• **INSTRUCTIONS FOR THE TASK**: Hunt for the word "Hämatologie" across the entries below, copying each line that holds it.

• **INFORMATION PROVIDED**:
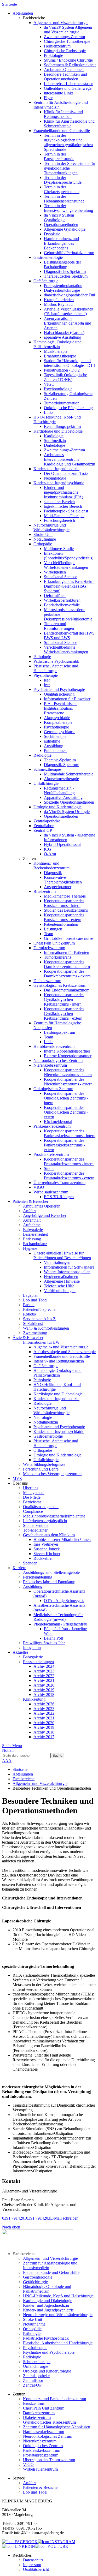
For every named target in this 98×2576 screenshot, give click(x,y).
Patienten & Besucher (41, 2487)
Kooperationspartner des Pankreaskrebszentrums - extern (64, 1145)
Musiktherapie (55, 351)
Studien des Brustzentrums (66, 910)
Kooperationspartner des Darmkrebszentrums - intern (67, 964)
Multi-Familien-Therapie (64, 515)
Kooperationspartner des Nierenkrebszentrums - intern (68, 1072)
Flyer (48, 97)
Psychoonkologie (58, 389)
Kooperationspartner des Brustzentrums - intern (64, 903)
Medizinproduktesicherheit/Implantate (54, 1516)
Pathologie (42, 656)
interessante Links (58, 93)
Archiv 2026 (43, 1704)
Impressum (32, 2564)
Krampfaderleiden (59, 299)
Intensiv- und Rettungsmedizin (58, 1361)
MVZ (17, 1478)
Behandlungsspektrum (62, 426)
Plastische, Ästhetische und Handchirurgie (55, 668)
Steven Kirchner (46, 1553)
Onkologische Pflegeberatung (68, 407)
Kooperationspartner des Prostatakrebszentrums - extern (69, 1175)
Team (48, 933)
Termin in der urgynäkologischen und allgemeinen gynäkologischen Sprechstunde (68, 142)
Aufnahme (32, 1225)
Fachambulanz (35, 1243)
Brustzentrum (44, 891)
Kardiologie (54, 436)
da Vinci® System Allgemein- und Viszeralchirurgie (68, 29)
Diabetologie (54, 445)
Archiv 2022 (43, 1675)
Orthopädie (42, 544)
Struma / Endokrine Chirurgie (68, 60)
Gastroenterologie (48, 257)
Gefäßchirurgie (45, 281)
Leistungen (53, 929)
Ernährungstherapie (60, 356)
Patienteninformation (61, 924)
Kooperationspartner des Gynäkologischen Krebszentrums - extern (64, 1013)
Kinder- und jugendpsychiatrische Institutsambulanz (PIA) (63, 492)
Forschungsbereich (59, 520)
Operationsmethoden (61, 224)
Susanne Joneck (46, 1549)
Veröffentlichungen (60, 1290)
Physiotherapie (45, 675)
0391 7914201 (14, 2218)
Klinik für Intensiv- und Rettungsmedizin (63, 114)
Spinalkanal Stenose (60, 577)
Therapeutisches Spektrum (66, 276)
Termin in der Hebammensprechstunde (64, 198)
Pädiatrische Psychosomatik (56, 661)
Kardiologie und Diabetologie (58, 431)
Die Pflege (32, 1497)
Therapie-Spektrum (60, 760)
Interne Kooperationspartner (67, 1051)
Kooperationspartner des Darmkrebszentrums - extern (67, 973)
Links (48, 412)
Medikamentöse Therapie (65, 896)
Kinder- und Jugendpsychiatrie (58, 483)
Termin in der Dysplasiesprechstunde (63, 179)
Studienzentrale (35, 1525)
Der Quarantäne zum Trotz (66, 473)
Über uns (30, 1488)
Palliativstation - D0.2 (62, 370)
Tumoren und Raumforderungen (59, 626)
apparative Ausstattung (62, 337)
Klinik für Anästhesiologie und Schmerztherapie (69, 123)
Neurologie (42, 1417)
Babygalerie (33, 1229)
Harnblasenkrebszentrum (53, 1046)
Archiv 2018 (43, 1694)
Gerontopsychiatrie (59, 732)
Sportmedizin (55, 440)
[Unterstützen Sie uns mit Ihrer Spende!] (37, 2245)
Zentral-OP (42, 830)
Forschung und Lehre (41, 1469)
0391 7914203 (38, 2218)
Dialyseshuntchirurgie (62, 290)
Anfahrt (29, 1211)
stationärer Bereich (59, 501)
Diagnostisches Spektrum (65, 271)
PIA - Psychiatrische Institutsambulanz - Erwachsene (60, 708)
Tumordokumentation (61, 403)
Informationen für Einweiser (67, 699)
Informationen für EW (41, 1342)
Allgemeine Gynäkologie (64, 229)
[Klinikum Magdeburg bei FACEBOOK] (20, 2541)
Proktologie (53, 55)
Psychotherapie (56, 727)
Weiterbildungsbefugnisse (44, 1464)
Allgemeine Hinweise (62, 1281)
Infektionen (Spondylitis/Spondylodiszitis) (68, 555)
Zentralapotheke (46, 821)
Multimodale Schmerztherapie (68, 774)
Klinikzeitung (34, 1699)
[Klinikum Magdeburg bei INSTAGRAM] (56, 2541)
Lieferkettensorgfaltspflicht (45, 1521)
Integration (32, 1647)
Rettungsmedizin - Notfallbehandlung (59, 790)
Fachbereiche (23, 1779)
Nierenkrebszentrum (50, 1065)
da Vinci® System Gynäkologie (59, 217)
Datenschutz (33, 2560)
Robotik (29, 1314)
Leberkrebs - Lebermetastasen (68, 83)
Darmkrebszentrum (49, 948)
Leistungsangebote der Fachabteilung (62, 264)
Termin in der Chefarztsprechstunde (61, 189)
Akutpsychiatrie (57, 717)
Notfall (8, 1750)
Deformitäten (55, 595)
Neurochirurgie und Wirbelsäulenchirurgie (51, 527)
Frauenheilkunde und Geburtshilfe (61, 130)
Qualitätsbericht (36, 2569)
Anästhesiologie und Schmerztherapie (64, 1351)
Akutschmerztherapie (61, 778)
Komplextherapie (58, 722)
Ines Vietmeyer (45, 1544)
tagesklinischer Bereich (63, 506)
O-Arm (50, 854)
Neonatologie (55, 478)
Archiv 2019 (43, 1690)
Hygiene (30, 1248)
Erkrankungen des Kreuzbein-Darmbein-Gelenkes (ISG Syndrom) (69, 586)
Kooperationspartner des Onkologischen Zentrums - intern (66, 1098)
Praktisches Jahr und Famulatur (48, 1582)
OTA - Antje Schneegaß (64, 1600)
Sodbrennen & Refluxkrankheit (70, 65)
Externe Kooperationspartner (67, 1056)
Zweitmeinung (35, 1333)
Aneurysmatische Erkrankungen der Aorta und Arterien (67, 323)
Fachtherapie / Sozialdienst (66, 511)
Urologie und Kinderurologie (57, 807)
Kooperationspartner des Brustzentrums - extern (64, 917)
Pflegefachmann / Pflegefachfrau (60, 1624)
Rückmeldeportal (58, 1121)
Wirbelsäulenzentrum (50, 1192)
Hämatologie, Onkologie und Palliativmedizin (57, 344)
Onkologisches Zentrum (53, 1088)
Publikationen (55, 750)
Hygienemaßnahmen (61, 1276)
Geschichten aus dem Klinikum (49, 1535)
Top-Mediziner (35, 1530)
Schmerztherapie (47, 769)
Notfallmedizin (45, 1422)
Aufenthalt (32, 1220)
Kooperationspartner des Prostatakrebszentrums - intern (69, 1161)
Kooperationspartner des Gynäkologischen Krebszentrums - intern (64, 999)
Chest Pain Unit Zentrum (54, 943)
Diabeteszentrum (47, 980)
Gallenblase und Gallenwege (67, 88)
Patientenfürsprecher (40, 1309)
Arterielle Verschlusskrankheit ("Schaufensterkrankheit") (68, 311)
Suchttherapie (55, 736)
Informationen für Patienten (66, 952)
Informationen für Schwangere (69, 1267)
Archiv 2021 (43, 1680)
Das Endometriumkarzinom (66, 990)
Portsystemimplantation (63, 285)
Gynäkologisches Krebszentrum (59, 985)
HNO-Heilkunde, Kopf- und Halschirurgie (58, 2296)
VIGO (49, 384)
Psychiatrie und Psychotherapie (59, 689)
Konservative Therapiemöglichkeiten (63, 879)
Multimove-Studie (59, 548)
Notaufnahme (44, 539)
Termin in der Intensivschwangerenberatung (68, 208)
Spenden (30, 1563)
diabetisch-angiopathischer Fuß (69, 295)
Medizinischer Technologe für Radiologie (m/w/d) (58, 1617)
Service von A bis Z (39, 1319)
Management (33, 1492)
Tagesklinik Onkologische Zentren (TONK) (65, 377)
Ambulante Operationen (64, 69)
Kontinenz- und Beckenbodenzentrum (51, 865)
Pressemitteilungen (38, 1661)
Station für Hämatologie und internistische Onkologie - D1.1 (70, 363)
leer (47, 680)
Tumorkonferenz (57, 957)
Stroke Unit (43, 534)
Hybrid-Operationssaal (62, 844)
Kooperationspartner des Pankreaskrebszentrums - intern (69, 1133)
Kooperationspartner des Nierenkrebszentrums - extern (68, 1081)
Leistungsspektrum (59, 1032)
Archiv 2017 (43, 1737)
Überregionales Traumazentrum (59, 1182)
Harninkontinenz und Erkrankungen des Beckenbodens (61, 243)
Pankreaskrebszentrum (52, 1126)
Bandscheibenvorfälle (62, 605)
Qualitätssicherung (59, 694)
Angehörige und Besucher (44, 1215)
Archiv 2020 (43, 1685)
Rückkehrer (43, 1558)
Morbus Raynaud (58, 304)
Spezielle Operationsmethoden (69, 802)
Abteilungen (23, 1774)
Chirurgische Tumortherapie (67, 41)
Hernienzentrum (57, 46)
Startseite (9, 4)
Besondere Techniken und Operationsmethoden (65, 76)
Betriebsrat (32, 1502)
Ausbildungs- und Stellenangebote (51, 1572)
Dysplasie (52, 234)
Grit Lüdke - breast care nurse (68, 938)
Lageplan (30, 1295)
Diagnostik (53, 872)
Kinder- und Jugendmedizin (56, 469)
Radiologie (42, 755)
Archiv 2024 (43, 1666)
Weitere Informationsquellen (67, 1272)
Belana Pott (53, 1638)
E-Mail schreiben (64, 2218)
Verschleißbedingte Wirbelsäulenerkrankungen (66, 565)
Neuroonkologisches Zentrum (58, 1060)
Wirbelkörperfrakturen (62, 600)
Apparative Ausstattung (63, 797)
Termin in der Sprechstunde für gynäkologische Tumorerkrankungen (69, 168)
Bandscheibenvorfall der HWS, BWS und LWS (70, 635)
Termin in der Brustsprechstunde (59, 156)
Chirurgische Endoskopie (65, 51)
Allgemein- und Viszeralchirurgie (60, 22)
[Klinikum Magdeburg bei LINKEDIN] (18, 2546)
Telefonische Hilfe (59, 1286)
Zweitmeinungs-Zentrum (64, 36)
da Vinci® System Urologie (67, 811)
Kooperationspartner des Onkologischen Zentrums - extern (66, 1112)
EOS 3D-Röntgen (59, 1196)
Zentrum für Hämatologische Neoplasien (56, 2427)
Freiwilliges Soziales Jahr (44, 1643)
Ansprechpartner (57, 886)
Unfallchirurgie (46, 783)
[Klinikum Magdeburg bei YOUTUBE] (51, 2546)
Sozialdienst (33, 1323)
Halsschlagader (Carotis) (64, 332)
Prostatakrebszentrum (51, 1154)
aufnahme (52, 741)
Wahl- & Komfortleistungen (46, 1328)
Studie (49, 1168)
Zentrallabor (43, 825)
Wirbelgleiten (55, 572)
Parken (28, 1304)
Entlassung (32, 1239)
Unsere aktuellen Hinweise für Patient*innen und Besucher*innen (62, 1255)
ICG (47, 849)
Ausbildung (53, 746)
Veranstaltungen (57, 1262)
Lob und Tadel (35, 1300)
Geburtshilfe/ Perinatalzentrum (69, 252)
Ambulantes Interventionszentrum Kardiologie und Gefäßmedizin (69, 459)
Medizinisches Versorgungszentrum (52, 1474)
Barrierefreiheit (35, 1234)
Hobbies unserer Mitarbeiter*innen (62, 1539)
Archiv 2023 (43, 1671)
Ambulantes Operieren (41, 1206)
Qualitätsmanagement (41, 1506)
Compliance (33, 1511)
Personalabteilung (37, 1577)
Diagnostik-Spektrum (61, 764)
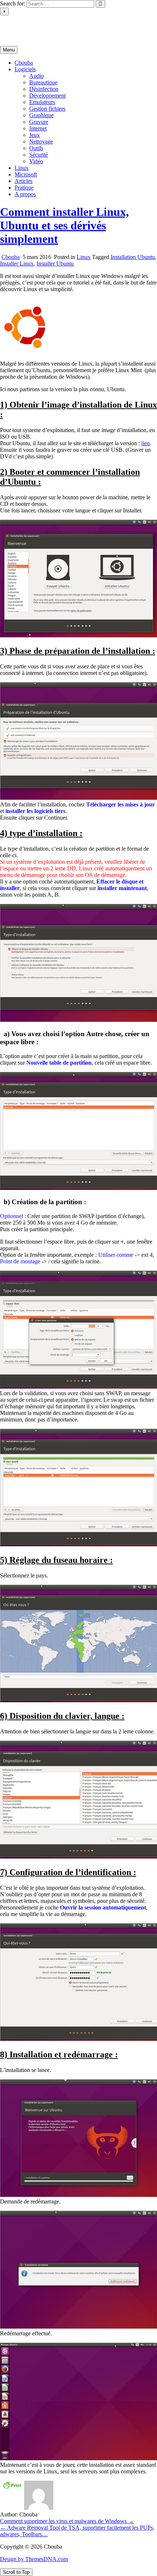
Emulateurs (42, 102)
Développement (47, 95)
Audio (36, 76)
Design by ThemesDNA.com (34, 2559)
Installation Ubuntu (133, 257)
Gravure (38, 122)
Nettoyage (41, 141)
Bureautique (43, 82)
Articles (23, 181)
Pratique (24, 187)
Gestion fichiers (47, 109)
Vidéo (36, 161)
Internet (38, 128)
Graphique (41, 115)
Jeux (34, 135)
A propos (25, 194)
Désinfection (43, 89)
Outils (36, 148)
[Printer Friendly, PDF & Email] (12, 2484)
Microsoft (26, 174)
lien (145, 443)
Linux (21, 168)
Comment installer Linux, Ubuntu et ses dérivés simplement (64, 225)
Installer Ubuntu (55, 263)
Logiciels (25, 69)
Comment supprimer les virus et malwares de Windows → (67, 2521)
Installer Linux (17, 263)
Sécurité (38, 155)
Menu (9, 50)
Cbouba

• **ANSWER TO THIS TASK**:
Hämatologie, Onkologie und Palliativmedizin (57, 344)
Station für Hämatologie und internistische Onkologie - D1.1 (70, 363)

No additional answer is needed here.